What is one easy way we can all be more eco-friendly in our day-to-day?

Kate: We get this question a lot and it’s tough to answer because what may work for one person isn’t applicable to others. What we usually recommend is a trash audit. Take a look at a week’s worth of your trash. What and how much did you throw away? Take out containers? Food scraps? If it’s the latter, think about getting a compost bin. Or the next time you go out to eat, bring your own container. Pick one swap, start with that and make it a daily habit. Baby steps.

*Tare Market Tip: Live in an apartment complex and don’t have access to a compost bin? Kate recommends putting your scraps in the freezer and disposing at a local drop off site at the end of each week. Here are the drop off sites for Minneapolis and St. Paul. Not sure what’s compostable? Here is a detailed list from the EPA.


How can business’ implement sustainable practices today?

Kate: Try appointing one person or a team of people to advocate for sustainable practices in your business. By having someone in your company keeping others accountable, you’re much more likely to follow through with those practices. If you’re unsure of where to start, we recommend supplying compost, recycling and trash bins with clear labeling on what goes where. Remove plastic or Styrofoam cups and replace with mugs and glasses for water or coffee. These small changes can really decrease your waste output over time.

Why should big brands / corporations care about sustainability?

Kate: Because they have a massive impact. And, they are partly the ones that got us into this crisis. They pushed convenience - single use plastic, overseas manufacturing (increasing our carbon footprint), making everything is disposable - over quality and environmental safety.

If they were to invest in sustainable practices, it could actually save them money in the long run. What requires a little time, effort and money in the front end, could create a lot of positive change, not only for the planet but for their bottom line as well.


What is your favorite product in the store?

Kate: This is tough because I love so many things! I would probably pick our conditioner bars, bulk soap, cleaning solutions and deodorant. Shop the store online here.


How did you get involved in the zero waste lifestyle and what inspired you to open Tare Market?

Kate: Growing up, I was always taught to recycle, turn off lights, you know do all the things you’re supposed to do to be environmentally friendly. When I had kids, I fell into convenience mode. I remember taking out the trash one day and just realizing how frequently we were throwing things away.

After that, I starting talking about the zero waste movement with some of my friends who also had kids. We decided our waste was out of hand and we wanted to change. We then started a blog (zeroish.org) about being zero waste with kids / family and soon realized we were still having trouble finding local zero waste resources and solutions in the Twin Cities. That’s when the idea of Tare Market began.

Tare Market has been open since April 2019 and continues to offer new products and resources to help the Twin Cites’ community achieve a more zero waste lifestyle.

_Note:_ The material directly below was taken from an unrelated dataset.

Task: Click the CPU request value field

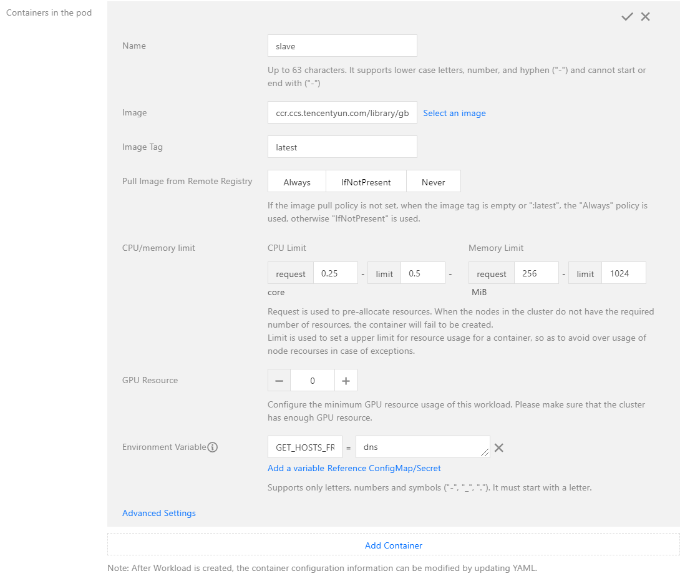Action: pyautogui.click(x=336, y=273)
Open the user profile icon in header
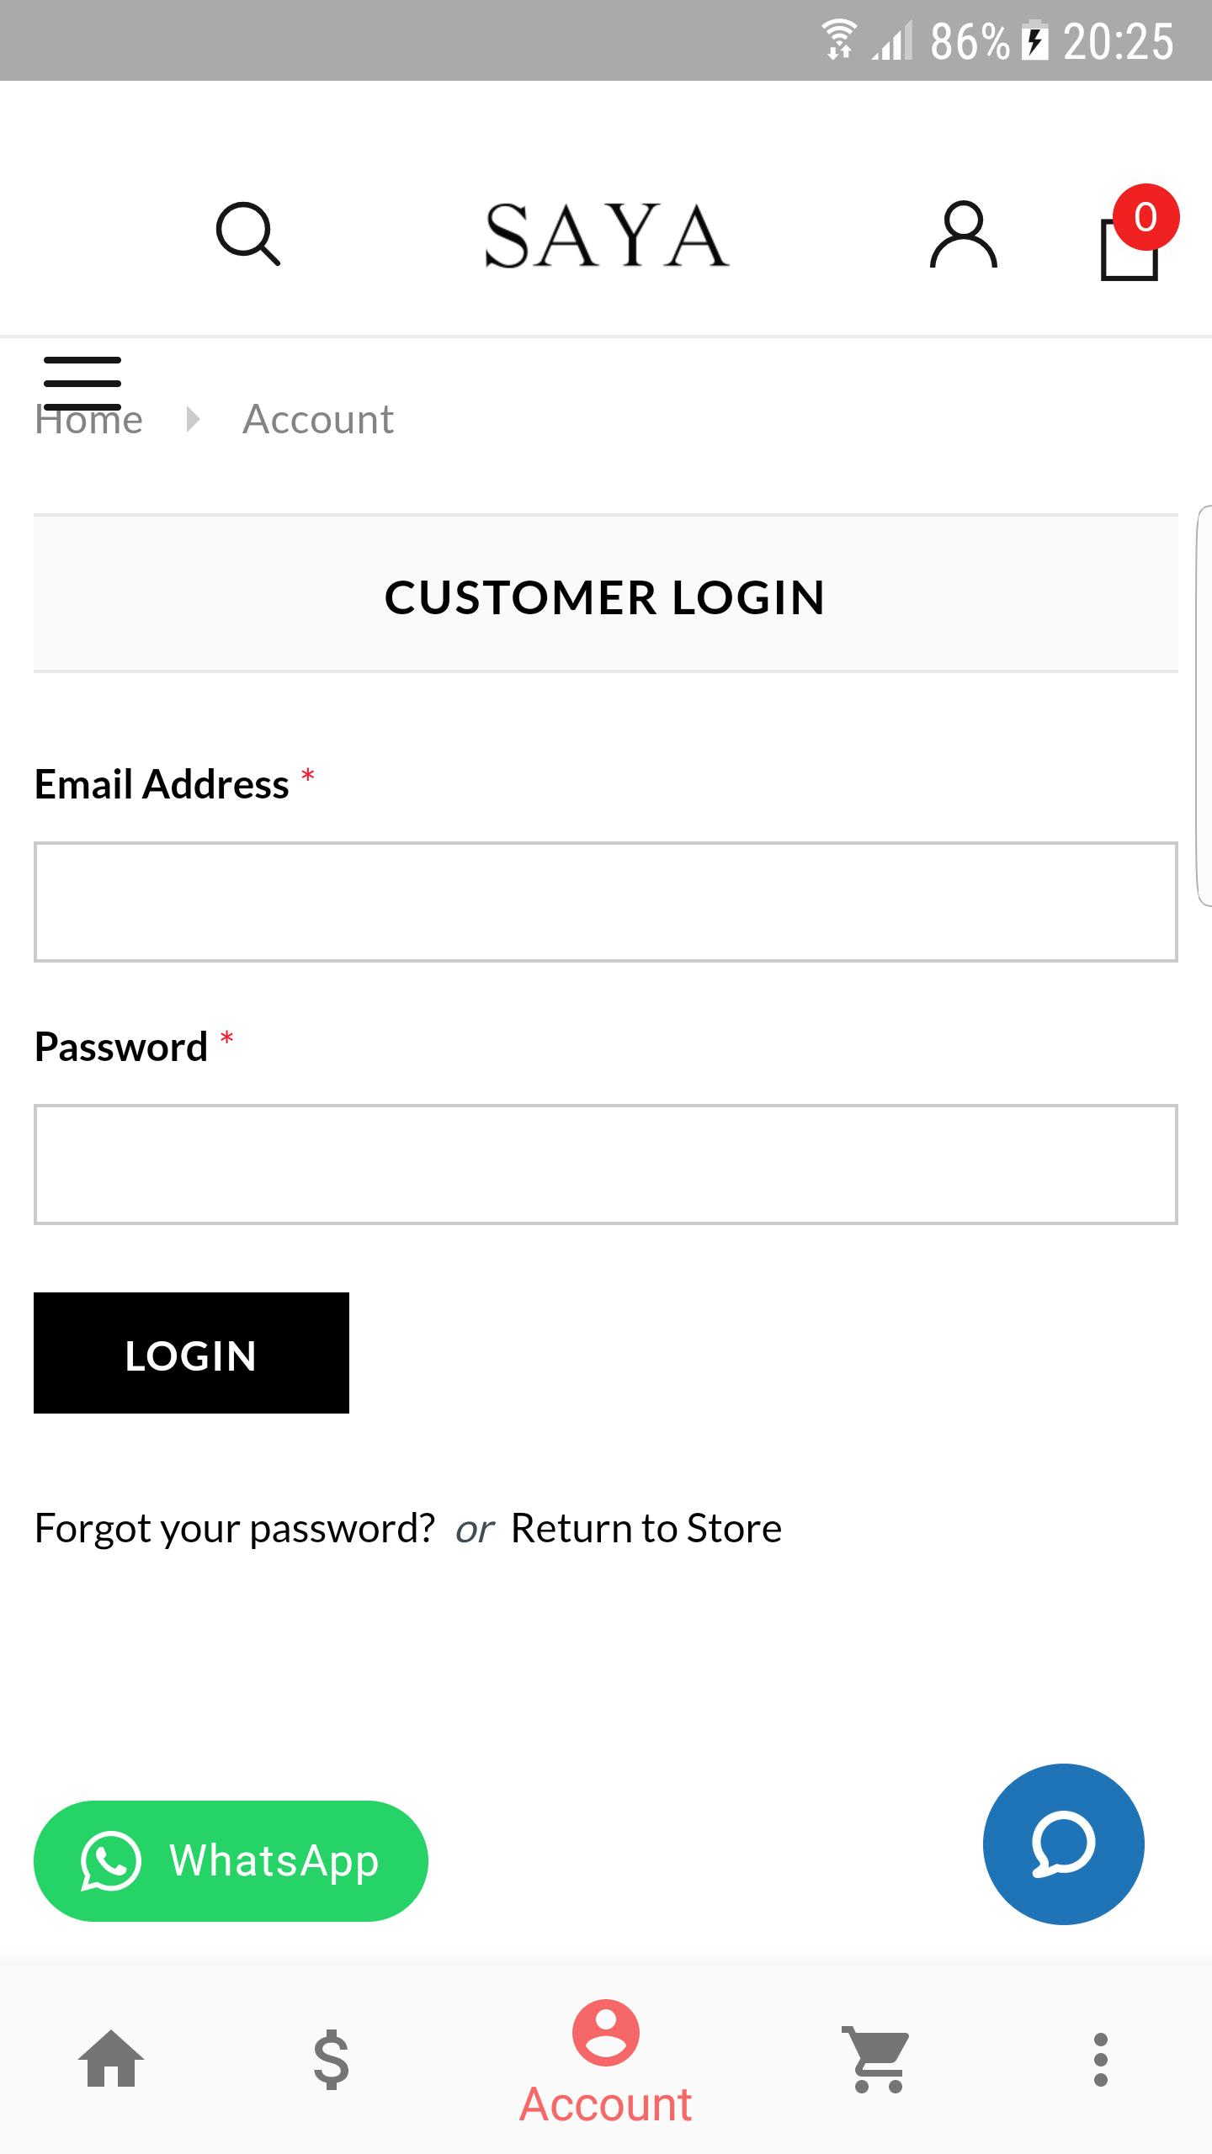 (x=963, y=235)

Our Sustainable Efforts in 2020

In 2020, we are taking big steps to be more sustainable as a business. Sourcing local products from small Midwestern brands is a good way to lower our carbon footprint, but being in the business of shipping, we need to do more. This includes ensuring all materials we use including exterior boxes, tape, kraft, peanuts etc., is either reusable, compostable, or recyclable. We are also committed to providing more relevant content on how you can reuse your M&P boxes, binnys and crates in the home, office and more.

As we continue to explore ways we can be more green as a business, we also hope to partner with brands and business who do the same. If there’s a company we should know about, send us an email at hello@minnyandpaul.com. Have suggestions on other ways we can be more sustainable?We’d love to hear!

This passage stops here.